METHODS: We used a combination of process mapping and matrix heat mapping to systematically synthesize and visualize qualitative data from 66 stakeholder interviews across nine healthcare organizations, to characterize universal tumor screening programs of all newly diagnosed colorectal and endometrial cancers and understand the influence of contextual factors on implementation. We constructed visual representations of protocols to compare processes and score process optimization components. We also used color-coded matrices to systematically code, summarize, and consolidate contextual data using factors from the Consolidated Framework for Implementation Research (CFIR). Combined scores were visualized in a final data matrix heat map.
RESULTS: Nineteen process maps were created to visually represent each protocol. Process maps identified the following gaps and inefficiencies: inconsistent execution of the protocol, no routine reflex testing, inconsistent referrals after a positive screen, no evidence of data tracking, and a lack of quality assurance measures.
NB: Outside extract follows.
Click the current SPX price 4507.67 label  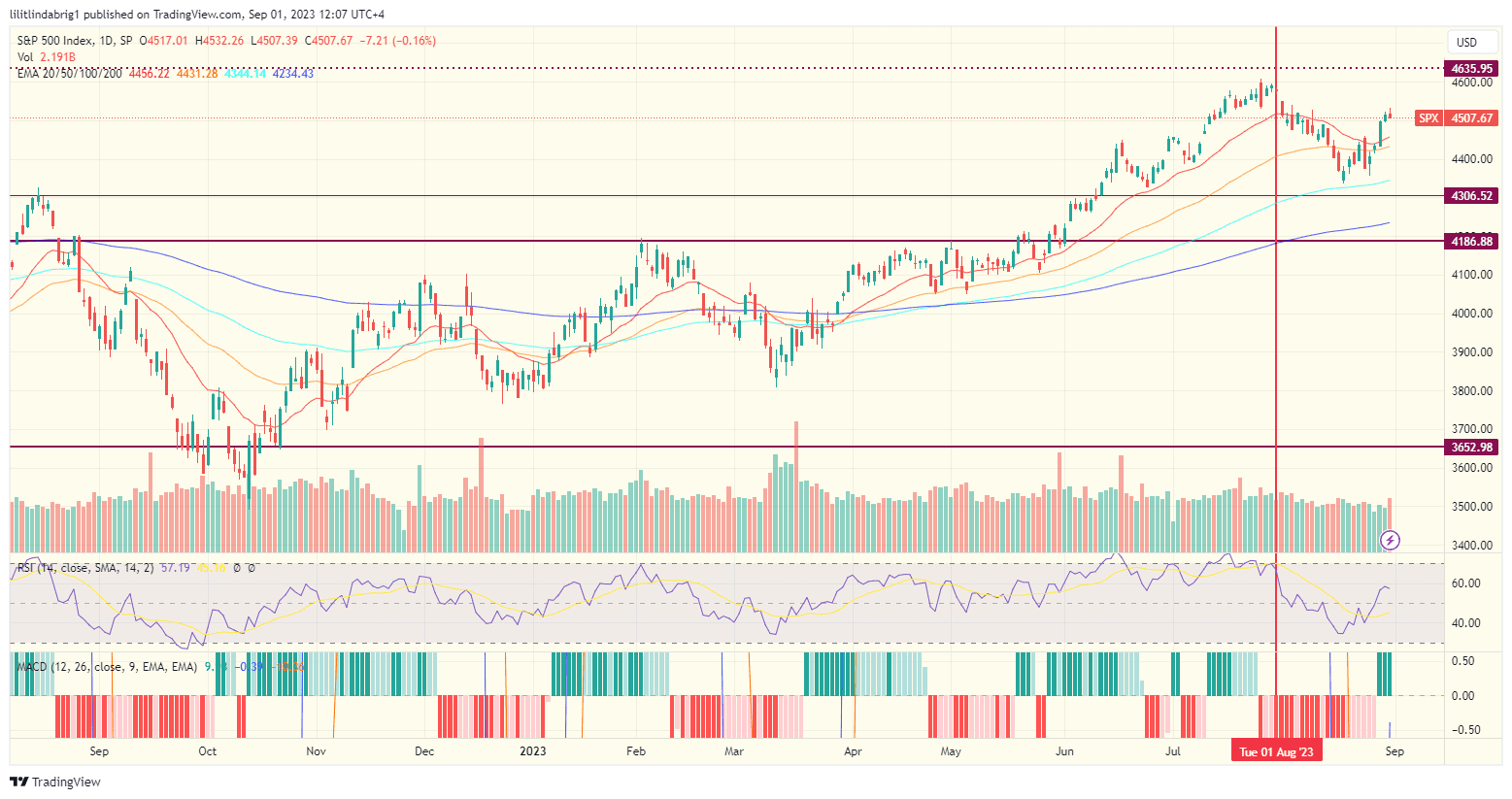click(x=1470, y=117)
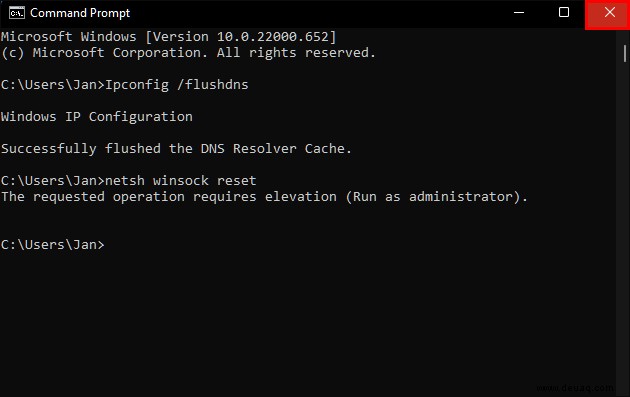Click the word administrator in the error
The image size is (630, 397).
pyautogui.click(x=461, y=197)
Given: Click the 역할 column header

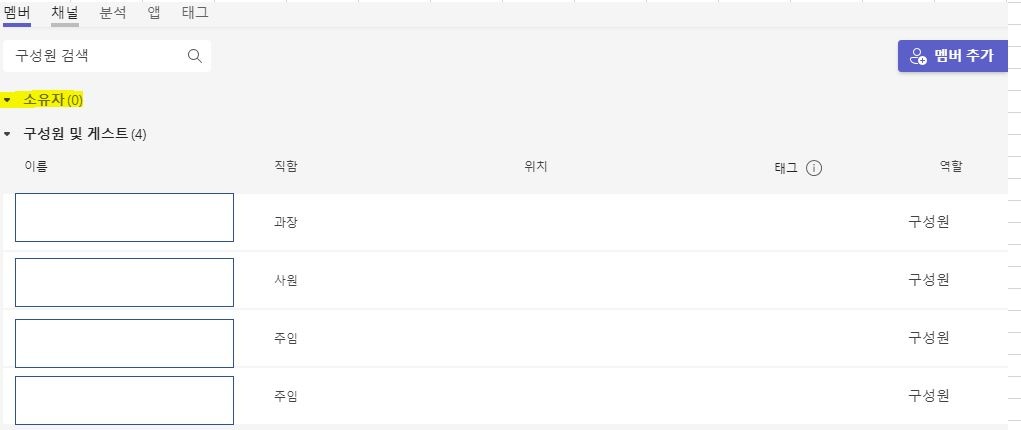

These barriers in patient care helped us define five process optimization components and used these to quantify program optimization on a scale from 0 (no program) to 5 (optimized), representing the degree to which a program is implemented and optimally maintained. Combined scores within the final data matrix heat map revealed patterns of contextual factors across optimized programs, non-optimized programs, and organizations with no program.
CONCLUSIONS: Process mapping provided an efficient method to visually compare processes including patient flow, provider interactions, and process gaps and inefficiencies across sites, thereby measuring implementation success via optimization scores. Matrix heat mapping proved useful for data visualization and consolidation, resulting in a summary matrix for cross-site comparisons and selection of relevant CFIR factors. Combining these tools enabled a systematic and transparent approach to understanding complex organizational heterogeneity prior to formal coincidence analysis, introducing a stepwise approach to data consolidation and factor selection.